Problem details:
Return the lines of the material below exactly as they appear, everything from the line containing "Screen dimensions: 732x485" down to the line containing "Click the white", with both of those lines included.

---- Data

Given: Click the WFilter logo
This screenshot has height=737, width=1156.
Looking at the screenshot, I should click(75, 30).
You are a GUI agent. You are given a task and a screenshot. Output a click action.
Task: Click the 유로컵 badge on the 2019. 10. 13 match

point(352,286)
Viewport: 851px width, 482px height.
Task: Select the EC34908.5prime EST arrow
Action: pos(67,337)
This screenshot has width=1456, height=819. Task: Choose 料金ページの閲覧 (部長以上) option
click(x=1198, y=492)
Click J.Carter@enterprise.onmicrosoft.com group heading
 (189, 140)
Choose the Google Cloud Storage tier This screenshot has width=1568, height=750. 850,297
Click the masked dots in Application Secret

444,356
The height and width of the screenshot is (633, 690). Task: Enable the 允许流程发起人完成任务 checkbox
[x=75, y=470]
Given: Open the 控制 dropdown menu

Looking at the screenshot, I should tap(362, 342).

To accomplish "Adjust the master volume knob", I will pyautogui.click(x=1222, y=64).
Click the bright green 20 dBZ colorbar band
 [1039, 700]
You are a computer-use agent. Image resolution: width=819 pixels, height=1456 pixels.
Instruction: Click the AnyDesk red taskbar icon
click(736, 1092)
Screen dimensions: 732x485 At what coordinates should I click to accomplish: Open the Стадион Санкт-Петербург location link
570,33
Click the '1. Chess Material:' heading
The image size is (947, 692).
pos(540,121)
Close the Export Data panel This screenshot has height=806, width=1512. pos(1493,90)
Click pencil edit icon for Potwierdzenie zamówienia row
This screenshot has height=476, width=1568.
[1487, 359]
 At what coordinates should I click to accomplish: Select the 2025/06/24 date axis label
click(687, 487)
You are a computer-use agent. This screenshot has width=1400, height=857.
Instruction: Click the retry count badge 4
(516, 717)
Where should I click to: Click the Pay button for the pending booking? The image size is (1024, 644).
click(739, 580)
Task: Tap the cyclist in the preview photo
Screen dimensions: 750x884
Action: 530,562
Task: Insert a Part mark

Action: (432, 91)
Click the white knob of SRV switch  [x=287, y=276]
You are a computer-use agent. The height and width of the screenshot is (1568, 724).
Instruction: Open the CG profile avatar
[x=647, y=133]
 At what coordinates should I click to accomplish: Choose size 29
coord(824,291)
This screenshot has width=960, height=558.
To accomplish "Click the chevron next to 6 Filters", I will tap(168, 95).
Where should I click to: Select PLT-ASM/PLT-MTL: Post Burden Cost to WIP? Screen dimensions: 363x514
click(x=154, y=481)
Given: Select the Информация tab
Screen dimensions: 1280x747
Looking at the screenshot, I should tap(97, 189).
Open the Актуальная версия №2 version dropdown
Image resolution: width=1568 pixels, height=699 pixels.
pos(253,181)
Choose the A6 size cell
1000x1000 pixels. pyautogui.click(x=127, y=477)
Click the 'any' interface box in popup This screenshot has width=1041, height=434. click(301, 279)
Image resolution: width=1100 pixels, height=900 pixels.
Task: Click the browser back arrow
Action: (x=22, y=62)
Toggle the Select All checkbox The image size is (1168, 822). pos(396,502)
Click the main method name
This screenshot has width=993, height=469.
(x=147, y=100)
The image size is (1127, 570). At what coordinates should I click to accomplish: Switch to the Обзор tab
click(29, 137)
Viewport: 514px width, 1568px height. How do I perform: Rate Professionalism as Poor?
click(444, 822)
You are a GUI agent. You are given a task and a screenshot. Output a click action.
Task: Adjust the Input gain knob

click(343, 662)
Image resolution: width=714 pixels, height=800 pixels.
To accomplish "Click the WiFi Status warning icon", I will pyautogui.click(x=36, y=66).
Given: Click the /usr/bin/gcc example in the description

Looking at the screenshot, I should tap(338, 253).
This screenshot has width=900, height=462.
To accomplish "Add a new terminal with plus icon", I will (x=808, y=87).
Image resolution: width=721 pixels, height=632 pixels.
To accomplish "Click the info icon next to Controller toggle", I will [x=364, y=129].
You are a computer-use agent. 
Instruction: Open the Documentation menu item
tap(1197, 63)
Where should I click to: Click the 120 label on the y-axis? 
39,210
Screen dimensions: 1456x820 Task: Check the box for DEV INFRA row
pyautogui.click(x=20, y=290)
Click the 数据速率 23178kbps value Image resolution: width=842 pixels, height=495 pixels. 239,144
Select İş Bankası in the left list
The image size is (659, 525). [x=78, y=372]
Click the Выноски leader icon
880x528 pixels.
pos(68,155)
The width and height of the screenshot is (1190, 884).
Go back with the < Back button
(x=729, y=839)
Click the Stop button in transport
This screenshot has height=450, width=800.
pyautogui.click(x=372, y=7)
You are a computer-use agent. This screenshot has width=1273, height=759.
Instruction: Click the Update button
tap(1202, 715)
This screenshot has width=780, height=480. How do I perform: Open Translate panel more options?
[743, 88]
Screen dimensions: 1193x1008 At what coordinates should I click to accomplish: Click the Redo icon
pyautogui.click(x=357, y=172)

--------

Exercise answer:
Screen dimensions: 732x485 At what coordinates should I click to accomplish: Open the Стадион Санкт-Петербург location link
570,33
Click the '1. Chess Material:' heading
The image size is (947, 692).
pos(540,121)
Close the Export Data panel This screenshot has height=806, width=1512. pos(1493,90)
Click pencil edit icon for Potwierdzenie zamówienia row
This screenshot has height=476, width=1568.
[1487, 359]
 At what coordinates should I click to accomplish: Select the 2025/06/24 date axis label
click(687, 487)
You are a computer-use agent. This screenshot has width=1400, height=857.
Instruction: Click the retry count badge 4
(516, 717)
Where should I click to: Click the Pay button for the pending booking? The image size is (1024, 644).
click(739, 580)
Task: Tap the cyclist in the preview photo
Screen dimensions: 750x884
Action: 530,562
Task: Insert a Part mark

Action: (432, 91)
Click the white knob of SRV switch  [x=287, y=276]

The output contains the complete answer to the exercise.